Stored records
◇ ◇ ◇ ◇

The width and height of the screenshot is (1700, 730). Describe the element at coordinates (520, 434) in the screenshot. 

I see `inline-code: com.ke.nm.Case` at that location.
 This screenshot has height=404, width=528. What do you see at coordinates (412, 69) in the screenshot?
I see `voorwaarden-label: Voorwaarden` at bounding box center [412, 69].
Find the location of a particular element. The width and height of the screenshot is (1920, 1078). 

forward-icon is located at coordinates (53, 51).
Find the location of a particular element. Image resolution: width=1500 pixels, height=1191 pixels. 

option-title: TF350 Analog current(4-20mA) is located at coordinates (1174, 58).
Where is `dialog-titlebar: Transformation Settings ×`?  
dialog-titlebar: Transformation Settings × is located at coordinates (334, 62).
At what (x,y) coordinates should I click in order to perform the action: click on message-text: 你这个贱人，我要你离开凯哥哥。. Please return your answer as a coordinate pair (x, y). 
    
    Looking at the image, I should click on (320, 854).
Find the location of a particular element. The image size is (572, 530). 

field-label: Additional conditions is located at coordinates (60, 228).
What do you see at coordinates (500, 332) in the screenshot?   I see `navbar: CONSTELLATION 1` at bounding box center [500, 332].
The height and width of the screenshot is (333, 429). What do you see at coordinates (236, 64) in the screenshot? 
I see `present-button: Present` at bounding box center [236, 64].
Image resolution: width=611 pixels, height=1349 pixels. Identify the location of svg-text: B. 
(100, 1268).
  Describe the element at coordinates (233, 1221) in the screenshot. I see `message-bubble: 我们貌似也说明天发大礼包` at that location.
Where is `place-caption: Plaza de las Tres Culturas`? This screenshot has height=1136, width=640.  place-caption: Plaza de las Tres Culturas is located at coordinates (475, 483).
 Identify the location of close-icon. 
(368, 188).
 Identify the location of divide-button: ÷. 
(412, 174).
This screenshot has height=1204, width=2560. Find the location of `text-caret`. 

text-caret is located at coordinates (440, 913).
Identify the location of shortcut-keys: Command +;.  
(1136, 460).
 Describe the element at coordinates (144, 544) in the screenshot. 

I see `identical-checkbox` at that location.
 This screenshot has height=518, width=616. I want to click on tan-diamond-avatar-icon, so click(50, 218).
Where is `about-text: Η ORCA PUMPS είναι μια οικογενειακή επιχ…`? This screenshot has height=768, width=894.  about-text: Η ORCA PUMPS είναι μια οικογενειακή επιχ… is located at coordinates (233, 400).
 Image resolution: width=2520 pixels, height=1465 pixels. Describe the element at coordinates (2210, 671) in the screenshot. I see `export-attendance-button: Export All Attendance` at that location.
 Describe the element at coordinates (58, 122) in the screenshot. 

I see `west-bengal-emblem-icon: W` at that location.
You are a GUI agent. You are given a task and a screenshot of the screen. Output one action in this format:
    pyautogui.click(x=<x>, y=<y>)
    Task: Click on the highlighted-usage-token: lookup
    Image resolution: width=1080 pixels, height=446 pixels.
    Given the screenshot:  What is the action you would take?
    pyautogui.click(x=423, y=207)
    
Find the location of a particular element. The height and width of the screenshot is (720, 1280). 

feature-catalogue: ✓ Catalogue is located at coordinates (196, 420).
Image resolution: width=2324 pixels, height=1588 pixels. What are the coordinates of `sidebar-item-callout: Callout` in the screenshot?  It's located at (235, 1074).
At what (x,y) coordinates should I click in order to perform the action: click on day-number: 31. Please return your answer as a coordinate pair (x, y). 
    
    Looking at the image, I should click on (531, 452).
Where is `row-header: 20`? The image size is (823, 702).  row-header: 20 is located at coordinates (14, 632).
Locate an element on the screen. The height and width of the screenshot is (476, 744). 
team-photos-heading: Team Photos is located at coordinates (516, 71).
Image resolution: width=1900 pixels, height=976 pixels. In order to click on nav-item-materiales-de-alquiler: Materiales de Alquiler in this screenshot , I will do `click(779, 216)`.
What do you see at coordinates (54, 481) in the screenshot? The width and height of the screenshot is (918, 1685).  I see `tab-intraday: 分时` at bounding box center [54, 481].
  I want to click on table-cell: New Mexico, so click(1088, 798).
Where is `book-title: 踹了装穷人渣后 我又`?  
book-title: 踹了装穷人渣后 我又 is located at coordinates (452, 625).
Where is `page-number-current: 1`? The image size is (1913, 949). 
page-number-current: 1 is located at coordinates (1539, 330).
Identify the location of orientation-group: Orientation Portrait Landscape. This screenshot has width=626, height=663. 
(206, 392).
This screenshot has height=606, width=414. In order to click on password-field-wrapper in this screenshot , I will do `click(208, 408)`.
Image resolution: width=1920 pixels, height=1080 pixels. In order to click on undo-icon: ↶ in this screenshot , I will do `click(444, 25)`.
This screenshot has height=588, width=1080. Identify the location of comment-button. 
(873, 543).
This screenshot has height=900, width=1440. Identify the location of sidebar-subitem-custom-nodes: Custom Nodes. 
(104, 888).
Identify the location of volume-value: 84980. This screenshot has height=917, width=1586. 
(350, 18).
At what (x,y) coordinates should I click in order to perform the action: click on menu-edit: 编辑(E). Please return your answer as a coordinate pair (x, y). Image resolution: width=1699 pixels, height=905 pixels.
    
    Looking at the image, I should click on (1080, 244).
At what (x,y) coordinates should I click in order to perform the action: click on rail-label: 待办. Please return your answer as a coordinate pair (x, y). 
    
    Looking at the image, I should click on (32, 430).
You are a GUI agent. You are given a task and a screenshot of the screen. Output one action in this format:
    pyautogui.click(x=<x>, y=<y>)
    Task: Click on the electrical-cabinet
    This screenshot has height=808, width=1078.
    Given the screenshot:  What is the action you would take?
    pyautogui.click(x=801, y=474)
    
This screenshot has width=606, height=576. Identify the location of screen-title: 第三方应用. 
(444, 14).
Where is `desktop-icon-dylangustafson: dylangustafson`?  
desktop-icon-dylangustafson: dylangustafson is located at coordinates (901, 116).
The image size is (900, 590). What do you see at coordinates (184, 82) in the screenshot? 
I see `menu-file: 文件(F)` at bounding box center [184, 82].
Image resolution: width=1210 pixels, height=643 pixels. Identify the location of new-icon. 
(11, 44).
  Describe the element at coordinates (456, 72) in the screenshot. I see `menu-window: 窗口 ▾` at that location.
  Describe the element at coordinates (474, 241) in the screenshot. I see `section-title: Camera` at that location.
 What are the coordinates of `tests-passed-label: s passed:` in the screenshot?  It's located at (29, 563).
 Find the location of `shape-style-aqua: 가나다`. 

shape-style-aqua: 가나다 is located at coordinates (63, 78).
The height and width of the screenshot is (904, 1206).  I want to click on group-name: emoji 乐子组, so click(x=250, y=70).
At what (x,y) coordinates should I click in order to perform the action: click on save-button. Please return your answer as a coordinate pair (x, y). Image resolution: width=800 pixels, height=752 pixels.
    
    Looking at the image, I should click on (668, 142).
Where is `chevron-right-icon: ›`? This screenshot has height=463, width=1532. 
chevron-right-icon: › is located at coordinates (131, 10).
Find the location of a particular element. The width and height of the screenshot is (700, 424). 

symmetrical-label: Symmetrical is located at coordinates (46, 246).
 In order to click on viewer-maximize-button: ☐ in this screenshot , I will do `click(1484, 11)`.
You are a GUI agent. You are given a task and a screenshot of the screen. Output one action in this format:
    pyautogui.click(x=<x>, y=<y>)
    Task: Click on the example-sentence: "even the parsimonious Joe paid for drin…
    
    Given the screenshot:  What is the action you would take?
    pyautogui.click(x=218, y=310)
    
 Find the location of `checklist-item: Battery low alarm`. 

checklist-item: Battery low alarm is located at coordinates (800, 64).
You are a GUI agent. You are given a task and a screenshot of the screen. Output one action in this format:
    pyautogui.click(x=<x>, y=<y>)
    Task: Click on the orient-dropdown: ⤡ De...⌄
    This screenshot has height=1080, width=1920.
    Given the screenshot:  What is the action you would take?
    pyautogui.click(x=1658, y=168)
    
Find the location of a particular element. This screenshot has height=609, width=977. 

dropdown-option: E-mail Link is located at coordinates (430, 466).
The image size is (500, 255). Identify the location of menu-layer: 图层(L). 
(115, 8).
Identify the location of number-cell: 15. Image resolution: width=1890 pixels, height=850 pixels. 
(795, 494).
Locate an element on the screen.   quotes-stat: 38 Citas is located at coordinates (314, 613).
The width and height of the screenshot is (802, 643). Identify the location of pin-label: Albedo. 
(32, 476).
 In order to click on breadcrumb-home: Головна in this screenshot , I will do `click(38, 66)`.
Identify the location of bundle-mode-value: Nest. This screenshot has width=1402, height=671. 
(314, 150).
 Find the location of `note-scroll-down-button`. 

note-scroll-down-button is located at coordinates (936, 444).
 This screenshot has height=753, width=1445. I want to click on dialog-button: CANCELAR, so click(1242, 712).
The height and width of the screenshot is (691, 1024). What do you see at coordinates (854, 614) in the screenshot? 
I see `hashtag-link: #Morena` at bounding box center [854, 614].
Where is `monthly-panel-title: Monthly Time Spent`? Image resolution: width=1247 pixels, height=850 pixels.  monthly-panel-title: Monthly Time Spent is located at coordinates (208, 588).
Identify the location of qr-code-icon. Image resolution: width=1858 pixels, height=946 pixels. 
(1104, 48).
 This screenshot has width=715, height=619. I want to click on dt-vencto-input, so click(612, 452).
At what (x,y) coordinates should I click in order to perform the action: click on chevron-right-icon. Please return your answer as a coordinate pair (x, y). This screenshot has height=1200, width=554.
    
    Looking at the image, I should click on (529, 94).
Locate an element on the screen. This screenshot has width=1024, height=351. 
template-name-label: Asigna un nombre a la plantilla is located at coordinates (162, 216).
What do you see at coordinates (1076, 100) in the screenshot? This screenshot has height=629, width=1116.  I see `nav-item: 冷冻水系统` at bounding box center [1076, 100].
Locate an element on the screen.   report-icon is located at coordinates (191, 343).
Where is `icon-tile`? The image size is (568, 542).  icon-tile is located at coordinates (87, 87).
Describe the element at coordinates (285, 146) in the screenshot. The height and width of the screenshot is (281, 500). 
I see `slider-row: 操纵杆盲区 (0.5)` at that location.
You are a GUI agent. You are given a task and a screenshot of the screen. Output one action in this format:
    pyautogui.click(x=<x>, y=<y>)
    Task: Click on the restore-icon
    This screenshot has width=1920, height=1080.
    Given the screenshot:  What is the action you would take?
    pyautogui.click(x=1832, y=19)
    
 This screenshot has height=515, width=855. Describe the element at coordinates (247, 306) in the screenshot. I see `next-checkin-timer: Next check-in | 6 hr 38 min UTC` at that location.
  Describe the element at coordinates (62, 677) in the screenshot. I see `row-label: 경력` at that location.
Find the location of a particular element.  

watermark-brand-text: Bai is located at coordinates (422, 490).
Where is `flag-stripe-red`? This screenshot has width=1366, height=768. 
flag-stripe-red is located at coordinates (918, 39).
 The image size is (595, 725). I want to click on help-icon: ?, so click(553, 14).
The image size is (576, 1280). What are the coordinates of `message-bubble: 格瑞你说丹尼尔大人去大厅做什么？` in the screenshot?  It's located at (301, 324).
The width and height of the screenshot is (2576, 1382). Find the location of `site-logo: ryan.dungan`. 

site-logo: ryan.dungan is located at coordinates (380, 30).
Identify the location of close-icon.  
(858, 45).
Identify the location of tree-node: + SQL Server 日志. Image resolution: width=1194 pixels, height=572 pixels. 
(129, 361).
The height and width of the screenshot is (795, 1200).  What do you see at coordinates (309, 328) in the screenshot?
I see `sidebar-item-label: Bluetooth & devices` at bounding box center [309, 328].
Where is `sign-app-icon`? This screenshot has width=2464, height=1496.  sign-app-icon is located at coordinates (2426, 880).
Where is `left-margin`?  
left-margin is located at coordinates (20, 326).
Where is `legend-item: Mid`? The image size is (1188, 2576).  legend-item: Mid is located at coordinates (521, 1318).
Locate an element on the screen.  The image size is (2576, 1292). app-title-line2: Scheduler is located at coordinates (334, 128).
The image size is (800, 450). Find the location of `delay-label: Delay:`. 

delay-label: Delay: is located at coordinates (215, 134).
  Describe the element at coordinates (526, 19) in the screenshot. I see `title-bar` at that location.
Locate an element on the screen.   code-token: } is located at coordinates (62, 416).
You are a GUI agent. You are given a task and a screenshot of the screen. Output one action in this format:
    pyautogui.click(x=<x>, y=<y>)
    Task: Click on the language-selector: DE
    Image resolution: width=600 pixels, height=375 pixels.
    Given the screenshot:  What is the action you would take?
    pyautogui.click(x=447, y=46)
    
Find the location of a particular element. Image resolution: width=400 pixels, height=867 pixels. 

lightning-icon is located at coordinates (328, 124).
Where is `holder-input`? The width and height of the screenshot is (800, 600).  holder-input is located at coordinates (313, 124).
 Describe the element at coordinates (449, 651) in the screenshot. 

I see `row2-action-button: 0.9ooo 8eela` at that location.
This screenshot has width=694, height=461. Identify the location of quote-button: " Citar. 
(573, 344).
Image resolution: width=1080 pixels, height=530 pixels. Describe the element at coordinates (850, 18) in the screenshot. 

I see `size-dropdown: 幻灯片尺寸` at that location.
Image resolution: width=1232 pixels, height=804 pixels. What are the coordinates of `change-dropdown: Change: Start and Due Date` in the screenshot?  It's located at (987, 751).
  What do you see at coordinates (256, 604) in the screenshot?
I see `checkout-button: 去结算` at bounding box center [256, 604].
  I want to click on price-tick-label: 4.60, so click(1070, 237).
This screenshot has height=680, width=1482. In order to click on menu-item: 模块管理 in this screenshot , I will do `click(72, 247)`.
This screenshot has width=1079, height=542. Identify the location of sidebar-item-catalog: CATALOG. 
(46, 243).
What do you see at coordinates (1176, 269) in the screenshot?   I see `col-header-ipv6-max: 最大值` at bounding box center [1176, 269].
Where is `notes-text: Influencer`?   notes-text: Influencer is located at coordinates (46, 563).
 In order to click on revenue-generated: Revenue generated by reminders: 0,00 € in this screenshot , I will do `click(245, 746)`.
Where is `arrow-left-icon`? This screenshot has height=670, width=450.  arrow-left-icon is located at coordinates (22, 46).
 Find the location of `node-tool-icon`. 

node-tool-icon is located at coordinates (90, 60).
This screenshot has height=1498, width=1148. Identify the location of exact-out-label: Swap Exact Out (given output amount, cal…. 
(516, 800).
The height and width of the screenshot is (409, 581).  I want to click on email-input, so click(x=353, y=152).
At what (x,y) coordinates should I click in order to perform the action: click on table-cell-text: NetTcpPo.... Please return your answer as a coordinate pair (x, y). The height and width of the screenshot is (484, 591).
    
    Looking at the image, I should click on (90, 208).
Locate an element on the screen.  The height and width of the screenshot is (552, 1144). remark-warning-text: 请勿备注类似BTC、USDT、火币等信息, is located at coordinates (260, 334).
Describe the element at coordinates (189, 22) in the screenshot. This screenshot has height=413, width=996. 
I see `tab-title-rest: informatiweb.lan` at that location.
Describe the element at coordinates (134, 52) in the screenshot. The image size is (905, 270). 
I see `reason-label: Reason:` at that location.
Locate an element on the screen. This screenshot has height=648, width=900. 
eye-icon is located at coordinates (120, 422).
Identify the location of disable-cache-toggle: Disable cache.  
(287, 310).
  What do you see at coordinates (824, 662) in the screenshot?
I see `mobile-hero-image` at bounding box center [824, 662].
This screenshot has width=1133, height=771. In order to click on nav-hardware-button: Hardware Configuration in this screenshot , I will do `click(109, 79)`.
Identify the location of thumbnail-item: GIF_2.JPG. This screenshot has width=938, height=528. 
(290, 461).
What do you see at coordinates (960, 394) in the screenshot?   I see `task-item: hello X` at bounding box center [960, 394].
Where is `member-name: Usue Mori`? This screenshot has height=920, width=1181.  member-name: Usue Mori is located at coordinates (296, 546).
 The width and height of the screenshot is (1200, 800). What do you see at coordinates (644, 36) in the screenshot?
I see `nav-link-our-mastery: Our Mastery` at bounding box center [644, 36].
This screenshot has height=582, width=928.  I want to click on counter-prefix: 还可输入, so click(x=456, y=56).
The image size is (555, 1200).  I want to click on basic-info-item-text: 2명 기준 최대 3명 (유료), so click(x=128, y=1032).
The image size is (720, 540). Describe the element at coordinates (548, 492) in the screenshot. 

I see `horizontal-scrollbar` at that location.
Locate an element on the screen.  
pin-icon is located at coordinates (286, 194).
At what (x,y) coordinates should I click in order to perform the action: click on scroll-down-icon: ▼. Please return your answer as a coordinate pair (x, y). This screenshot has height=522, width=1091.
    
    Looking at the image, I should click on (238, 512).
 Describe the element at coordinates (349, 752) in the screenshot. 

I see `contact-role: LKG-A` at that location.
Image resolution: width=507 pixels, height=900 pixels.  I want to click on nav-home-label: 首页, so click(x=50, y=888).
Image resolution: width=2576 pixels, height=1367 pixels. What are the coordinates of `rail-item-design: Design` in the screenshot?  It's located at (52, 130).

◇ ◇ ◇ ◇

EXERCISE INSTRUCTIONS
Could you transcribe, word for word, the stretch of the records above from the line containing "This screenshot has height=900, width=1440." through the line containing "pyautogui.click(x=801, y=474)", with both of those lines included?

TASK RESPONSE
This screenshot has height=900, width=1440. Identify the location of sidebar-subitem-custom-nodes: Custom Nodes. 
(104, 888).
Identify the location of volume-value: 84980. This screenshot has height=917, width=1586. 
(350, 18).
At what (x,y) coordinates should I click in order to perform the action: click on menu-edit: 编辑(E). Please return your answer as a coordinate pair (x, y). Image resolution: width=1699 pixels, height=905 pixels.
    
    Looking at the image, I should click on (1080, 244).
At what (x,y) coordinates should I click in order to perform the action: click on rail-label: 待办. Please return your answer as a coordinate pair (x, y). 
    
    Looking at the image, I should click on (32, 430).
You are a GUI agent. You are given a task and a screenshot of the screen. Output one action in this format:
    pyautogui.click(x=<x>, y=<y>)
    Task: Click on the electrical-cabinet
    This screenshot has height=808, width=1078.
    Given the screenshot:  What is the action you would take?
    pyautogui.click(x=801, y=474)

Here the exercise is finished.